The solution to the problem is to end government meddling in the market. Government intervention leads to distortions in the market, and government reacts to each distortion by enacting new laws and regulations, which create their own distortions, and so on ad infinitum.

It is time this process is put to an end. But the government cannot just sit back idly and let the bust occur. It must actively roll back stifling laws and regulations that allowed the boom to form in the first place.

The government must divorce itself of the albatross of Fannie and Freddie, balance and drastically decrease the size of the federal budget, and reduce onerous regulations on banks and credit unions that lead to structural rigidity in the financial sector.

The people who knew enough to see the problem coming think the solution is not for the government to lay hands on the financial system, but for the government to get its hands off it.
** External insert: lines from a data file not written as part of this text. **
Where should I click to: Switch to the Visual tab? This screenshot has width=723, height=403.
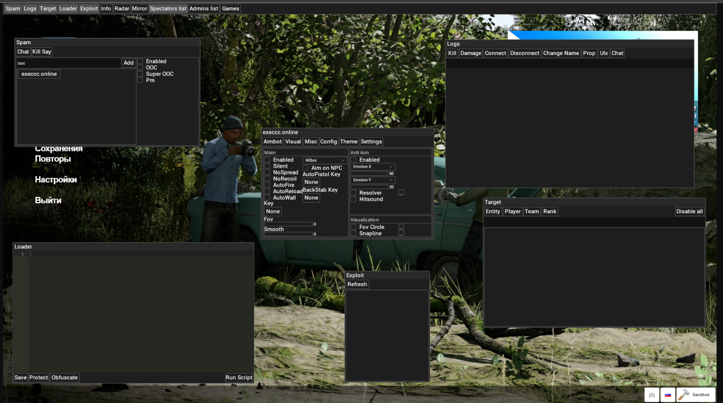coord(293,141)
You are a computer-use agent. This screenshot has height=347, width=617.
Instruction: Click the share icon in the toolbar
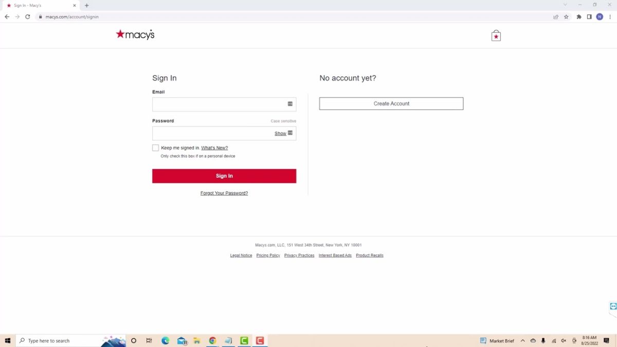tap(555, 16)
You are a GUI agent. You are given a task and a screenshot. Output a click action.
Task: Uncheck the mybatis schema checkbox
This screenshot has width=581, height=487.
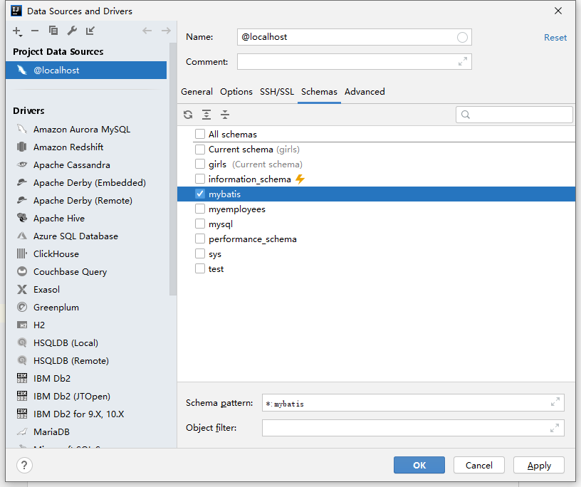click(200, 194)
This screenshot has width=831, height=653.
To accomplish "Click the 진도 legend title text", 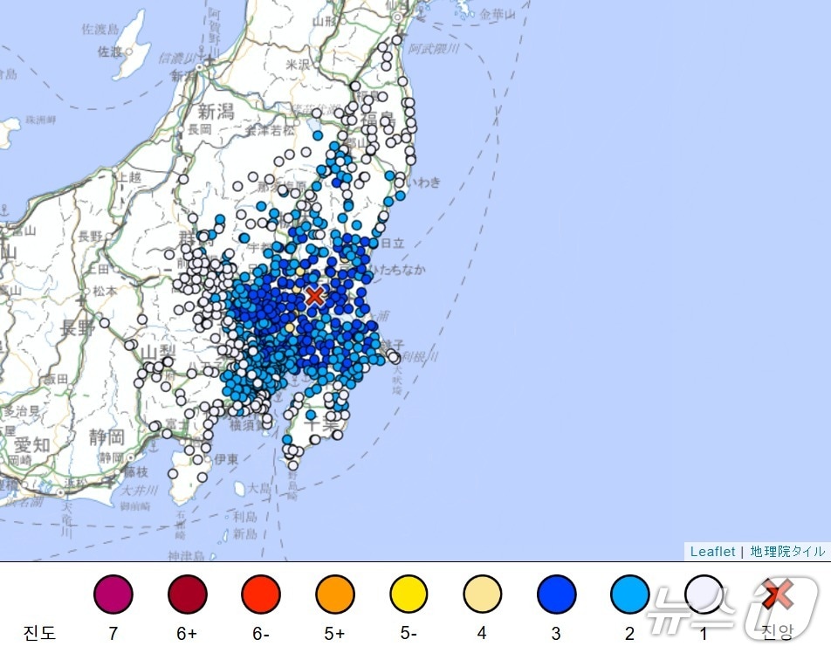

Are there people who will scoff at the idea of the government backing off instead of bailing out? Sure there are. And to them I say, you go and predict an economic crisis six years before it happens, and then come talk to me.

4 comments:

Anonymous said...

With so many economists predicting so many different scenarios, the odds that some will be correct is almost 100%. Does that mean they knew what they were talking about? Not necessarily.

jah

Lee said...

Chalk all this up to:

1. Do-good liberalism run amok. The presumption was that, if black homeownership lagged behind whites, it was therefore because of the racism of the mortgage lenders. It couldn't have possibly been that mortgage lenders were impartially assessing the risks. So through a series of increasing threats, mortgage lenders were forced to relax their requirements and make a percentage of their loans to people previously judged to be unqualified.

2. Wall Street greed. Once lenders figured out they could make money under the new rules, they went nuts. Which was fine in an "up" market. The market turned to "down" and now the assets don't cover the liabilities. Ooops.

3. Congressional knee-jerk responses. Mark-to-market accounting is insane. Sarbanes-Oxley is stifling the economy, making it too expensive for companies to go public. If you make it too hard for entrepreneurs to get something going, they will take their money and go home. All in response to "corporate excesses". Congressmen make decisions based on how good it makes them look. They look good ruining the economy, and they look good fixing what they ruined. That's okay. I don't mind paying $700 billion if Nancy Pelosi got to preen for fifteen minutes. Worth every penny.

4. Government-sponsored enterprise, such as Fanny Mae and Freddie Mac. Political incentives rule the day. Unsurprisingly, both companies are heavy Democratic contributors. Privatizing profits and publicly-shared losses are not my idea of capitalism at its best.

Thomas said...

Jah, I'd say that when the Austrian school predicts the great depression, the depression of 1937, the events of the 70's, this meltdown, etc, etc (and that's just in this country) they're not randomly guessing. Especially when they're not only saying what will happen, but why.

David said...

Sometimes if you are too close to the details nothing makes sense. We and the economists all need to take a step back to see the problem. I agree any action the government takes to help ease the financial crisis will only treat the symptoms, not the cause.
The problem is rooted deep in our egoistic nature. A quote from Michael Laitman expands this better than I can and also proposes solutions :-

“At the foundation of human behaviour, driving all economic and social systems, is the ego, which always prefers the narrow personal interests of investors and stockholders, over the common good of the public. The pursuit of wealth, honour and control at the expense of others are the top priority for company owners.”